Excerpt to read:

I watched the Jim Ewart Memorial Pace from Scioto Downs from Sept. 10 a total of six times now. I have tried to think of a more incredible battle that I have seen over the many years of my involvement in racing and this is the best. With a 25.2 first quarter and a head-to-head battle from the half-mile pole home, Always B Miki and Wiggle It Jiggleit and their drivers poured out their hearts and souls to the finish line. 

This was, to me, a race for all time.

I do not forget Freaky Feet Pete leaving from the far outside post 9 and directly outside of Wiggle It Jiggleit, being parked the entire mile and finishing fourth. Had he decided to leave from that post, we would have seen a sub-25-second first quarter. 

The more amazing fact is that the connections of these three horses continue to battle against each other rather than pick easier spots in other racing jurisdictions that would allow them to possibly earn as much money as they are earning now; however, they are up to the battle and are providing us with the greatest racing and entertainment we could ever hope for. I want to personally thank all the connections for your true sportsmanship and competitiveness.  Racing owes you much for what you are doing for our sport and our fans.

Looking Forward

I received several e-mails regarding my last column and they focused on ideas to update our product, market and provide better opportunities for new owner development, fan generation and a better gamble for our bettors.

We know that the addition of casino gaming has been extremely important to our industry in generating substantial increased revenues to racetrack operators, horsemen and owners.  However, this added revenue is not sufficient alone for the long-term health of the industry.  We need to identify and address the critical areas that need improvement and changes if we are going to move forward.  

From time to time, I go back to the two Zielinski studies we had done on behalf of the harness racing industry: the first in 1991 and an update completed in 2010. The first study focused on 13 interrelated issues that should be addressed if we were to change the direction of the industry. In 2010 the USTA engaged the original consultant to update the report. Dr. Zielinski summarized her findings at that time in stating that of the 13 original issues and projects, nine of them continued to be major issues for the industry.  Those issues are noted below with a few of my comments and questions for you. Do you believe that some of these are truly important to the future success of our industry? If so, have we made enough progress to date?

Foster industry cooperation: Some of our racetracks have had significant success in developing their business; however, many are limited by lack of funding. Industry summits have not been very successful in developing enough coordinated efforts from our various racing jurisdictions. We still operate as individual businesses (which we are) and are unable to bring ourselves together on many of the major issues of the day.

Hire a boss: Nothing has been done to bring together any type of national leadership. This has not received any support from the industry and is not likely to change.

Organize and conduct industry best-practices summit: The summits presented to date have only dealt with individual projects that could be incorporated into an overall program. A summit to discuss best practices and a plan to assist racetracks, breeders, and horsemen define strategies for long-term growth has not occurred.

Provided material:
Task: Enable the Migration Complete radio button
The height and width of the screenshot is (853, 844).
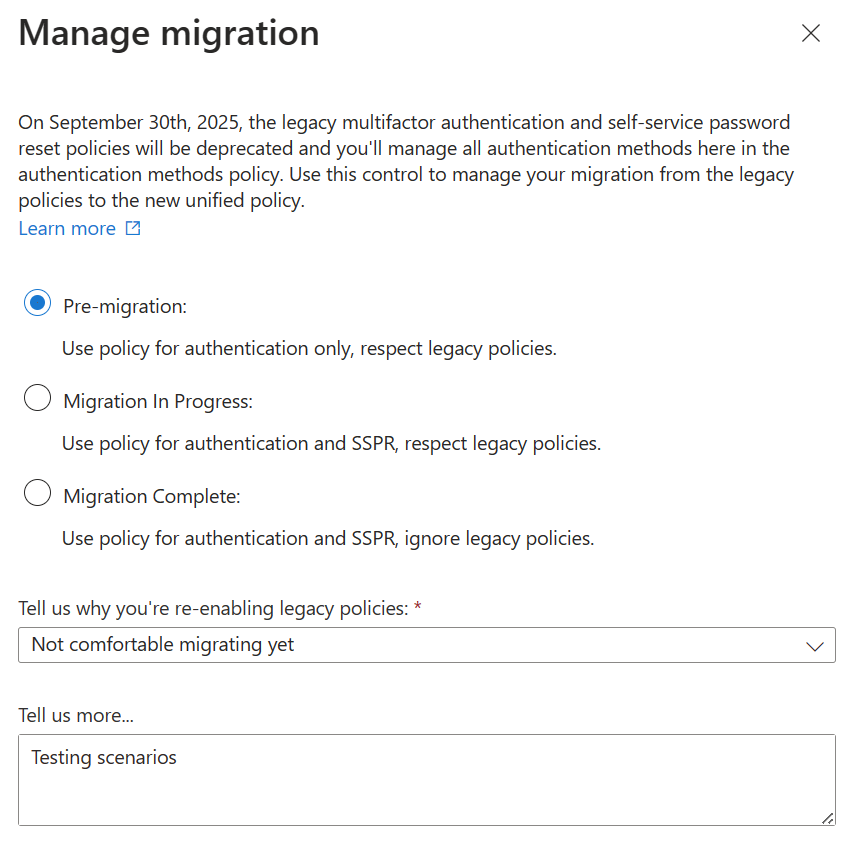Action: point(37,494)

Task 1:
In the harness racing column, rewrite the paragraph beginning "The more amazing fact is" in fewer words, keeping its main facts.
Task 2:
Transcribe the part of the harness racing column that begins at the words "The more amazing" and stops after the words "and our fans.".

Written reply 1:
Instead of picking easier spots in other racing jurisdictions, where they might earn about as much, the connections of these three horses keep battling one another, giving us the greatest racing and entertainment we could hope for. I personally thank them for their sportsmanship and competitiveness; racing owes them much for what they do for the sport and its fans.

Written reply 2:
The more amazing fact is that the connections of these three horses continue to battle against each other rather than pick easier spots in other racing jurisdictions that would allow them to possibly earn as much money as they are earning now; however, they are up to the battle and are providing us with the greatest racing and entertainment we could ever hope for. I want to personally thank all the connections for your true sportsmanship and competitiveness.  Racing owes you much for what you are doing for our sport and our fans.